Input records START

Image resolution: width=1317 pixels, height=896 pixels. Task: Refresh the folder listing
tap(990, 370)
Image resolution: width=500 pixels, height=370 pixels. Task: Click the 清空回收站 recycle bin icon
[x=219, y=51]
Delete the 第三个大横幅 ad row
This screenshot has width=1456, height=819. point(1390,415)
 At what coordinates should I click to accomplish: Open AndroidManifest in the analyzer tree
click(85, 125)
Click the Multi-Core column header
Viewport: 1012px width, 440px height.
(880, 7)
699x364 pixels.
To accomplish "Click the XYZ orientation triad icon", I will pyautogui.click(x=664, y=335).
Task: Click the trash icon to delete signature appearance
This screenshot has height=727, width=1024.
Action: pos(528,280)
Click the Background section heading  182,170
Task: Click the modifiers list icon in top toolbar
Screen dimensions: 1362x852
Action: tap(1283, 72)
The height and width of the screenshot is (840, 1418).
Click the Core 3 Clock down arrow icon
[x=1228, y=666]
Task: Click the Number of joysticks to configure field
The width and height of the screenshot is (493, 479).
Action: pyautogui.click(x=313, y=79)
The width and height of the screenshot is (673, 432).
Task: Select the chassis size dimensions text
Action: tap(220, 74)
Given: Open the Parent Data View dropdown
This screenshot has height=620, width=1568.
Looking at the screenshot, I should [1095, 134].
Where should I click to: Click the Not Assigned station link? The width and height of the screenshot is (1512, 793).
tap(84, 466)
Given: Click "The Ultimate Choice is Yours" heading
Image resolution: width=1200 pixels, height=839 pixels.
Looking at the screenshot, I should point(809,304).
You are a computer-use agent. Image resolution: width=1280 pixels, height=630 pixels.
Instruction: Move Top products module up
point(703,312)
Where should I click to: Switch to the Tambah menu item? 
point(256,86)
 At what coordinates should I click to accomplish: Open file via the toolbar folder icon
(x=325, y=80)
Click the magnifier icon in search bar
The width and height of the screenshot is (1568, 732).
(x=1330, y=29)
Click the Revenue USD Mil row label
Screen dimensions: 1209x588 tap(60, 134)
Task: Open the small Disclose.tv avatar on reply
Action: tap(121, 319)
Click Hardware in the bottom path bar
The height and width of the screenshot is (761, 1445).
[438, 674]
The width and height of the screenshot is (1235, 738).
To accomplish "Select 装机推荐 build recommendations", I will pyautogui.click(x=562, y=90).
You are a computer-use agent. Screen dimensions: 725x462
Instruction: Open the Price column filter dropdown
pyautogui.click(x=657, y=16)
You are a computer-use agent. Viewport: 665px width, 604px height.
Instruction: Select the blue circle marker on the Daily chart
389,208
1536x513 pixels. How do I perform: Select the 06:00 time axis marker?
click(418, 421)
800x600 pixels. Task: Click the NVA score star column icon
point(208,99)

Input records END

◆ **Work order**: Reproduce each entry precisely, so that nothing differs from the original.

◆ **Solution to this task**:
Image resolution: width=1317 pixels, height=896 pixels. Task: Refresh the folder listing
tap(990, 370)
Image resolution: width=500 pixels, height=370 pixels. Task: Click the 清空回收站 recycle bin icon
[x=219, y=51]
Delete the 第三个大横幅 ad row
This screenshot has width=1456, height=819. point(1390,415)
 At what coordinates should I click to accomplish: Open AndroidManifest in the analyzer tree
click(85, 125)
Click the Multi-Core column header
Viewport: 1012px width, 440px height.
(880, 7)
699x364 pixels.
To accomplish "Click the XYZ orientation triad icon", I will pyautogui.click(x=664, y=335).
Task: Click the trash icon to delete signature appearance
This screenshot has height=727, width=1024.
Action: pos(528,280)
Click the Background section heading  182,170
Task: Click the modifiers list icon in top toolbar
Screen dimensions: 1362x852
Action: tap(1283, 72)
The height and width of the screenshot is (840, 1418).
Click the Core 3 Clock down arrow icon
[x=1228, y=666]
Task: Click the Number of joysticks to configure field
The width and height of the screenshot is (493, 479).
Action: pyautogui.click(x=313, y=79)
The width and height of the screenshot is (673, 432).
Task: Select the chassis size dimensions text
Action: tap(220, 74)
Given: Open the Parent Data View dropdown
This screenshot has height=620, width=1568.
Looking at the screenshot, I should [1095, 134].
Where should I click to: Click the Not Assigned station link? The width and height of the screenshot is (1512, 793).
tap(84, 466)
Given: Click "The Ultimate Choice is Yours" heading
Image resolution: width=1200 pixels, height=839 pixels.
Looking at the screenshot, I should point(809,304).
You are a computer-use agent. Image resolution: width=1280 pixels, height=630 pixels.
Instruction: Move Top products module up
point(703,312)
Where should I click to: Switch to the Tambah menu item? 
point(256,86)
 At what coordinates should I click to accomplish: Open file via the toolbar folder icon
(x=325, y=80)
Click the magnifier icon in search bar
The width and height of the screenshot is (1568, 732).
(x=1330, y=29)
Click the Revenue USD Mil row label
Screen dimensions: 1209x588 tap(60, 134)
Task: Open the small Disclose.tv avatar on reply
Action: tap(121, 319)
Click Hardware in the bottom path bar
The height and width of the screenshot is (761, 1445).
[438, 674]
The width and height of the screenshot is (1235, 738).
To accomplish "Select 装机推荐 build recommendations", I will pyautogui.click(x=562, y=90).
You are a computer-use agent. Screen dimensions: 725x462
Instruction: Open the Price column filter dropdown
pyautogui.click(x=657, y=16)
You are a computer-use agent. Viewport: 665px width, 604px height.
Instruction: Select the blue circle marker on the Daily chart
389,208
1536x513 pixels. How do I perform: Select the 06:00 time axis marker?
click(418, 421)
800x600 pixels. Task: Click the NVA score star column icon
point(208,99)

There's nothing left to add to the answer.